### OBJECTIVE
Rewrite the part that opens with the line containing "Viewport: 1034px width, 616px" and closes with the line containing "Action: click(x=51, y=56)", changing "terminal" to "browser" and leaving everything else as it is.

[Item position entries]
--- START ---
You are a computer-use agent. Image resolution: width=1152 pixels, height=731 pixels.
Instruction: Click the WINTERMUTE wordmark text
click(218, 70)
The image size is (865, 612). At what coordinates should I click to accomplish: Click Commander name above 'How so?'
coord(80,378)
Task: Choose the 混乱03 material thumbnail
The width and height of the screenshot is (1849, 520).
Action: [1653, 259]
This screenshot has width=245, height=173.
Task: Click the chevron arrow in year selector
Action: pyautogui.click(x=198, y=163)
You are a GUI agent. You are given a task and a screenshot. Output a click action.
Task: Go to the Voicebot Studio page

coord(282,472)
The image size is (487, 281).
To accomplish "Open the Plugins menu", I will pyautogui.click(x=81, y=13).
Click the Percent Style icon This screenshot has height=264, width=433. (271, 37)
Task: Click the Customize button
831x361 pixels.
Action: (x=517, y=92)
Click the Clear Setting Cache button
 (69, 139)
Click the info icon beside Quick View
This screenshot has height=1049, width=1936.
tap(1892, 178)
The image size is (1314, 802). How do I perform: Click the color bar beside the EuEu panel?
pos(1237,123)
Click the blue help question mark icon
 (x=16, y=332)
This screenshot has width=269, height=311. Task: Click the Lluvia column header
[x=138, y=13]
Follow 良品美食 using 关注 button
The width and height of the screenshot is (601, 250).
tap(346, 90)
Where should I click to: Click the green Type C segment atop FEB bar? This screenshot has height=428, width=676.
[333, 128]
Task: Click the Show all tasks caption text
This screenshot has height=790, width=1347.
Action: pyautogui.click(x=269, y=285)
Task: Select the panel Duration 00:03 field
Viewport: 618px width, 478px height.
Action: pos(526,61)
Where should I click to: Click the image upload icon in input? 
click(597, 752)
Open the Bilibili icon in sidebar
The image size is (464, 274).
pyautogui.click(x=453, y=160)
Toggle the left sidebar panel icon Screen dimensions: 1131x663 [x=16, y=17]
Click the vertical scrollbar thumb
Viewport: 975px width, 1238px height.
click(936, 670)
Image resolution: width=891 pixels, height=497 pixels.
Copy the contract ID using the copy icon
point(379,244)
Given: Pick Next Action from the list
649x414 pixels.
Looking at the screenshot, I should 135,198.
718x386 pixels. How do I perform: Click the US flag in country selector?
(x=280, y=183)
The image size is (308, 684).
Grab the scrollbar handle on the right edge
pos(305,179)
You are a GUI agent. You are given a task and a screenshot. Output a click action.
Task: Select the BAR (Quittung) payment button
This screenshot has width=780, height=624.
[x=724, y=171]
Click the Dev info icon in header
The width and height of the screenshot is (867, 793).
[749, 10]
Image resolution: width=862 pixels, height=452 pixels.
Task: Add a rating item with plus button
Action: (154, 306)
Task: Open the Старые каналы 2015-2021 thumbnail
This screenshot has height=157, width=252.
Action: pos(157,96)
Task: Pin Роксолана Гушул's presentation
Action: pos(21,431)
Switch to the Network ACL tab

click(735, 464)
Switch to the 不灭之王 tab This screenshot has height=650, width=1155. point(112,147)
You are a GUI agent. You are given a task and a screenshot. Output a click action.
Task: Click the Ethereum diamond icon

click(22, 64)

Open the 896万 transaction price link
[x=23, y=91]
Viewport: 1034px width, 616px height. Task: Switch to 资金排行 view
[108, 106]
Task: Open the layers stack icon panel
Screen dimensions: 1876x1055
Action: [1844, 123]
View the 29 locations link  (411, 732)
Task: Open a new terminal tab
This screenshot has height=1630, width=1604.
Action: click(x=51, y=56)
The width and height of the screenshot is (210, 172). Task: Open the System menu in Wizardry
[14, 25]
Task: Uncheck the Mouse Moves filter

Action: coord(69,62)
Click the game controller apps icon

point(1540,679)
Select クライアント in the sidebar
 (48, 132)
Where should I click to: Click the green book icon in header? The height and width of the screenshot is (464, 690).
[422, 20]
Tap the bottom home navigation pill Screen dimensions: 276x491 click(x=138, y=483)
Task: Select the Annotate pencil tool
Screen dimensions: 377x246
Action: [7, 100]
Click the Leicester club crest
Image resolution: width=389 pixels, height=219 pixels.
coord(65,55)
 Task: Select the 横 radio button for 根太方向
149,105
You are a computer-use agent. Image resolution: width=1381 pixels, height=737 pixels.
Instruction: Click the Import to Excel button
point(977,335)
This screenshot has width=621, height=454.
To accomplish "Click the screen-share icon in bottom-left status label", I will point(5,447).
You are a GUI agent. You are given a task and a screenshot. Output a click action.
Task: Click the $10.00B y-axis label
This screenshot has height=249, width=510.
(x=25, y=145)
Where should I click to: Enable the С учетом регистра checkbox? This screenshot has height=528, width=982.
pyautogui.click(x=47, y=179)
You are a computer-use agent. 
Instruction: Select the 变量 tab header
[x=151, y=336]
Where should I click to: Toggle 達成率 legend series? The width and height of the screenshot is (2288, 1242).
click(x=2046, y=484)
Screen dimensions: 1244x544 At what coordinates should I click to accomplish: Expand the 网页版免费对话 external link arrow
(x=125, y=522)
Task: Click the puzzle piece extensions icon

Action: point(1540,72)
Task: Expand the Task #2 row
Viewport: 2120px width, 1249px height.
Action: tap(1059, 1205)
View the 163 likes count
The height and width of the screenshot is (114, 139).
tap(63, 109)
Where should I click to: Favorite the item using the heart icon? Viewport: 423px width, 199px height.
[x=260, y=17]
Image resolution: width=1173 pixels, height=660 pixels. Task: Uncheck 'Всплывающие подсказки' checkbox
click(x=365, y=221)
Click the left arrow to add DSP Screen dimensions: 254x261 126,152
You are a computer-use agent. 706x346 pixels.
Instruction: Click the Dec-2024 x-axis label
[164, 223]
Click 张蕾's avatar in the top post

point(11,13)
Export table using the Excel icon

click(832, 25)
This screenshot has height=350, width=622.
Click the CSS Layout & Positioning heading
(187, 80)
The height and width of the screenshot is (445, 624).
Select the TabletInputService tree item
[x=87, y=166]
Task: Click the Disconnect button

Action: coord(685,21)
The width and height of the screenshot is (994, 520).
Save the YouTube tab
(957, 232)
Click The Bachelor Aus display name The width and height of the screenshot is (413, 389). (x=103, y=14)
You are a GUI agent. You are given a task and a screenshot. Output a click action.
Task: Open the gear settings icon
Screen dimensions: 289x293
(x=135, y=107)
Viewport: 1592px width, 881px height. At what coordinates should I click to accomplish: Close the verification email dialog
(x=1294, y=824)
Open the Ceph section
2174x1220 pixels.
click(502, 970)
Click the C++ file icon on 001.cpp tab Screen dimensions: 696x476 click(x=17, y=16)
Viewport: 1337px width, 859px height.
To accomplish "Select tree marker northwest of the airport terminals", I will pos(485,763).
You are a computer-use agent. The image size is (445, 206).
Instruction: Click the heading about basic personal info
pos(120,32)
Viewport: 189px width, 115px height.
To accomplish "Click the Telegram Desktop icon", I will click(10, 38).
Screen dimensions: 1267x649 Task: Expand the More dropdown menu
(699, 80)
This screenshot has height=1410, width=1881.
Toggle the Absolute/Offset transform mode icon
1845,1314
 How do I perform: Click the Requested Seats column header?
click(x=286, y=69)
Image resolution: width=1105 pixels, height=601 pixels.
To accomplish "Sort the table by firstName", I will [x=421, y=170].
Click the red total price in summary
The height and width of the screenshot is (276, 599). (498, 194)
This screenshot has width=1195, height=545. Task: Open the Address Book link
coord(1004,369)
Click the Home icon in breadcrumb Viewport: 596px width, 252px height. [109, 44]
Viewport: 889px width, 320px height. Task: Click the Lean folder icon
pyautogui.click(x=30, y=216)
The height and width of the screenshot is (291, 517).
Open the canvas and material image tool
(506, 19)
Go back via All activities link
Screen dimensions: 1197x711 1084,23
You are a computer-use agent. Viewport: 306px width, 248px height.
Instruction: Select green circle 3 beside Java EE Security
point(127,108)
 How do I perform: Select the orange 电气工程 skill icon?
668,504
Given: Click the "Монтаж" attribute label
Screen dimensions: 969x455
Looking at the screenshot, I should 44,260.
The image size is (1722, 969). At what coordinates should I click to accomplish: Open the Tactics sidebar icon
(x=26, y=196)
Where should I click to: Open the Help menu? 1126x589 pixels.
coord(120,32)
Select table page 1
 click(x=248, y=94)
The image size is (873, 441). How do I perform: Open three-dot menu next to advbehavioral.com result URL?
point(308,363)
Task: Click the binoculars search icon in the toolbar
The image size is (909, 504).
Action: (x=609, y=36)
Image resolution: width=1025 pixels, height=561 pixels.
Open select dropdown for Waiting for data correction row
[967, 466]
--- END ---
### EXPECTED OUTPUT
Viewport: 1034px width, 616px height. Task: Switch to 资金排行 view
[108, 106]
Task: Open the layers stack icon panel
Screen dimensions: 1876x1055
Action: [1844, 123]
View the 29 locations link  (411, 732)
Task: Open a new browser tab
This screenshot has height=1630, width=1604.
Action: click(x=51, y=56)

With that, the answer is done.